Keine Tore im Ostduell in Rostock
Der Chemnitzer FC ist in einem taktisch geprägten Spiel beim FC Hansa Rostock durch ein 0:0 zu einem Punkt gekommen. Die Chemnitzer ließen den Platzherren von Beginn an wenig Raum. Eigene Chancen waren aber auch Mangelware. Finks Fallrückzieher und ein Kopfball von Kegel waren zu harmlos. Rostock war nur bei Standards gefährlich, doch Torwart Pentke war jeweils auf dem Posten. Nach dem Wechsel kam kaum noch ein Ball auf das gegnerische Tor. Die beste Gelegenheit hatte wieder Chemnitz, als Jansens Kopfballaufsetzer knapp neben das Rostocker Tor ging. Der Rest war Kampf im Mittelfeld.
Halle macht einen Fehler zuviel
Jetzt hat es auch den Halleschen FC erwischt. Am fünften Spieltag kassierte das Team von Trainer Köhler die erste Niederlage. Gegen Spitzenreiter SpVgg Unterhaching leisteten sich die ersatzgeschwächten Saalestädter einen Fehler zuviel. Niederlechner sorgte nach einem mustergültig vorgetragenen Konter für das goldene Tor. Vor mehr als 7.000 Zuschauern hatte der HFC mehr Spielanteile und auch die besseren Chancen. Letztlich fehlte aber der Zug zum Tor. Bei den Kopfbällen von Benes und Mast kam auch noch Pech dazu.

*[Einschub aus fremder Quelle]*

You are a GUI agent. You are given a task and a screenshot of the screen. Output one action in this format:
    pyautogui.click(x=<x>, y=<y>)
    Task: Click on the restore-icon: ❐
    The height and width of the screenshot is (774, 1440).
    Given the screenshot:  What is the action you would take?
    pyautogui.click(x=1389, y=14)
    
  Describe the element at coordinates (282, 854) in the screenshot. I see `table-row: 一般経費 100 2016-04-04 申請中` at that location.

Erfurt gefällig, aber harmlos
Der FC Rot-Weiß Erfurt ziert nach der 0:1-Niederlage beim VfL Osnabrück wieder das Tabellenende. Dabei spielten die Thüringer durchaus gefällig mit und zeigten manch gelungen Spielzug. Doch vor dem gegnerischen Tor fehlte die Zielstrebigkeit. Torchancen blieben so über 90 Minuten Mangelware. Anders Osnabrück: Die Norddeutschen drängten ab der 30. Minute mit Macht auf das Tor. Dieses fiel auch nach einem schönen Spielzug über die Mitte in der 49. Minute. In der Schlussphase hätte Osnabrück locker ein zweites oder drittes Tor nachlegen können. Rekordverdächtig: Erfurts Oumari kassierte übrigens bereits seinen zweiten Feldverweis der Saison.